**** 本文

下式17を基に、再循環排ガスの基準流量を決定する。
(再循環排ガスの基準流量)=f(ボイラ蒸発量の制御目標値) …式17
再循環排ガスの基準流量を演算する関数は、ボイラ蒸発量の制御目標値に比例するように決定されてもよく、また、ボイラ蒸発量の制御目標値に対し予め決定される理論燃焼空気流量に比例するように決定されてもよい。また、比例でなく、ボイラ蒸発量の制御目標値を変数とする別の関数(例えば、傾きが異なる区間が存在する関数)であってもよい。燃焼量に応じて再循環排ガスの流量を増減させることで、燃焼室内のガス温度の維持とNOx濃度低減の両立を図ることが可能になる。
【0047】
(4-2)ボイラ蒸発量の算出値を用いて補正流量を演算する。

********
**** データ一覧

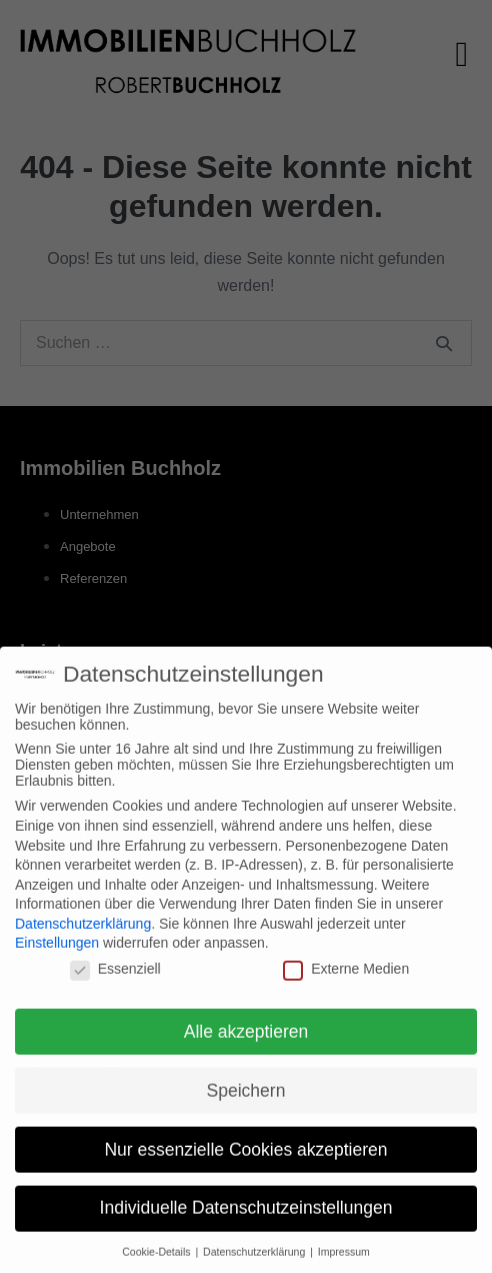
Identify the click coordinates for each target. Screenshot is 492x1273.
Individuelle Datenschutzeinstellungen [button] (246, 1220)
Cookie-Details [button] (157, 1264)
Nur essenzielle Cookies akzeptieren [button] (245, 1161)
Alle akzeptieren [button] (246, 1043)
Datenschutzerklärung (83, 935)
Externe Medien (346, 980)
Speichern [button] (246, 1102)
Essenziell (115, 980)
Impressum (344, 1264)
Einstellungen (57, 955)
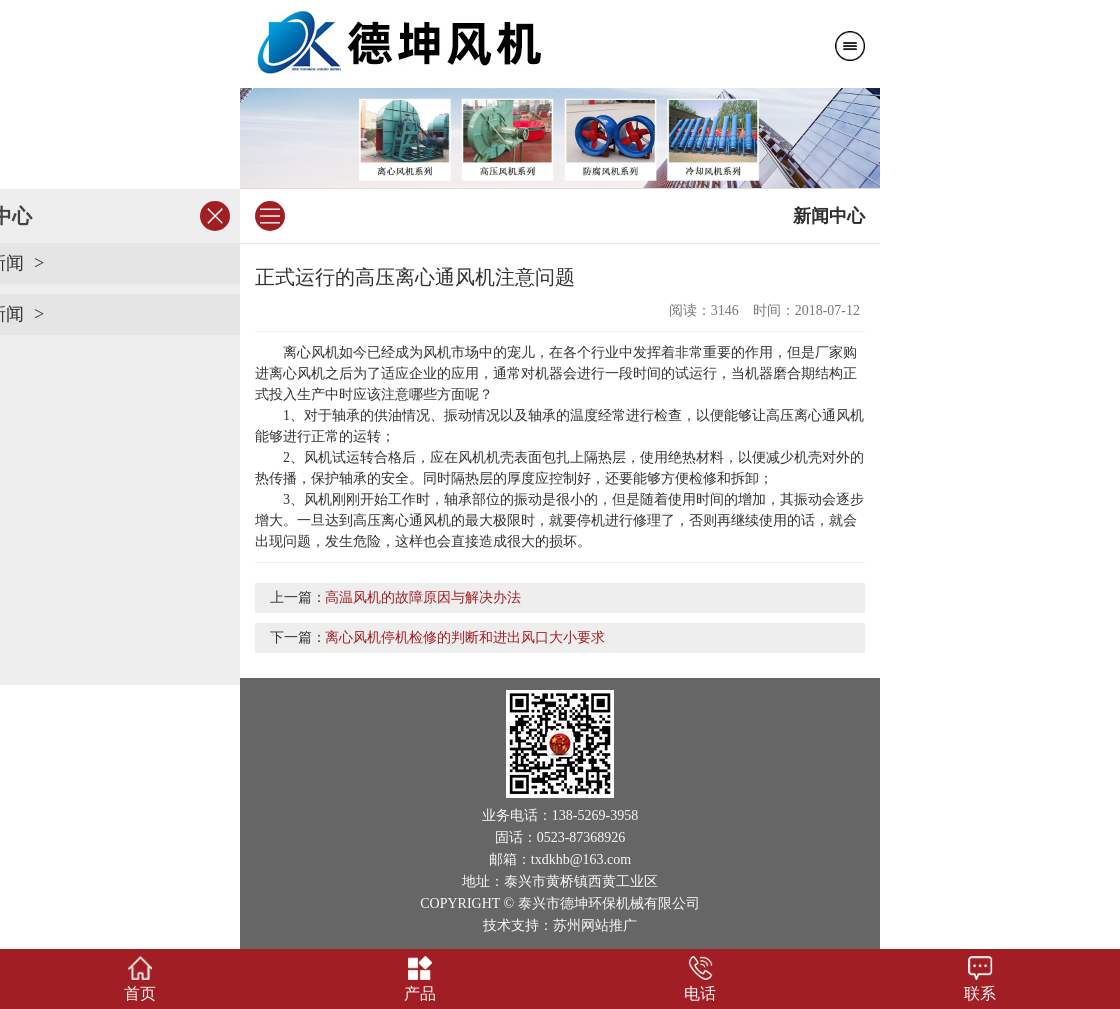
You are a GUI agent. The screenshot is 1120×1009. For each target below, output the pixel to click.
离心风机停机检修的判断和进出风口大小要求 (465, 637)
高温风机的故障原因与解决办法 (423, 597)
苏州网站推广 (595, 925)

********

## 練習問題
1. 本文の「再循環排ガスの基準流量を演算する関数は」で始まる段落を、主な内容を残して箇条書きにしてください。
2. 再循環排ガスの流量を決める方法についての本文を、最後の文のあとから書き進めてください。
レコードは本文とは関係ありません。

## 解答
1.
・基準流量を求める関数は、ボイラ蒸発量の制御目標値に比例するように決めてもよい。
・その制御目標値に対してあらかじめ決まる理論燃焼空気流量に比例するように決めてもよい。
・比例ではなく、制御目標値を変数とする別の関数(たとえば傾きが違う区間がある関数)でもよい。
・燃焼量に合わせて再循環排ガスの流量を増減させると、燃焼室内のガス温度を保ちながらNOx濃度を下げられる。

2.
ボイラ蒸発量の算出値と、予め設定されたボイラ蒸発量の制御目標値とを比較し、ボイラ蒸発量の算出値の方が高いときは、燃焼量が過大になっておりNOx濃度が上昇するため、再循環排ガスの流量を増大させるプラス補正を行う。一方、ボイラ蒸発量の算出値の方が低いときは、再循環排ガスの流量を減少させるマイナス補正を行うか、あるいは補正しない。再循環排ガスの流量をプラス補正又はマイナス補正をするための補正流量は、PID演算により求められてもよい。
【0048】
(4-3)再循環排ガスの基準流量に補正流量を加減する。
上記のように、ボイラ蒸発量の算出値の方がボイラ蒸発量の制御目標値よりも高いときは、再循環排ガスの基準流量に補正流量を加える。一方、ボイラ蒸発量の算出値の方がボイラ蒸発量の制御目標値よりも低いときは、再循環排ガスの基準流量から補正流量を減ずるか、あるいは補正せずに基準流量のままとする。なお、再循環排ガスの流量の制御は、VVVFによる再循環排ガス送風機12の回転数制御でもダンパ開度制御のいずれか、または両方による。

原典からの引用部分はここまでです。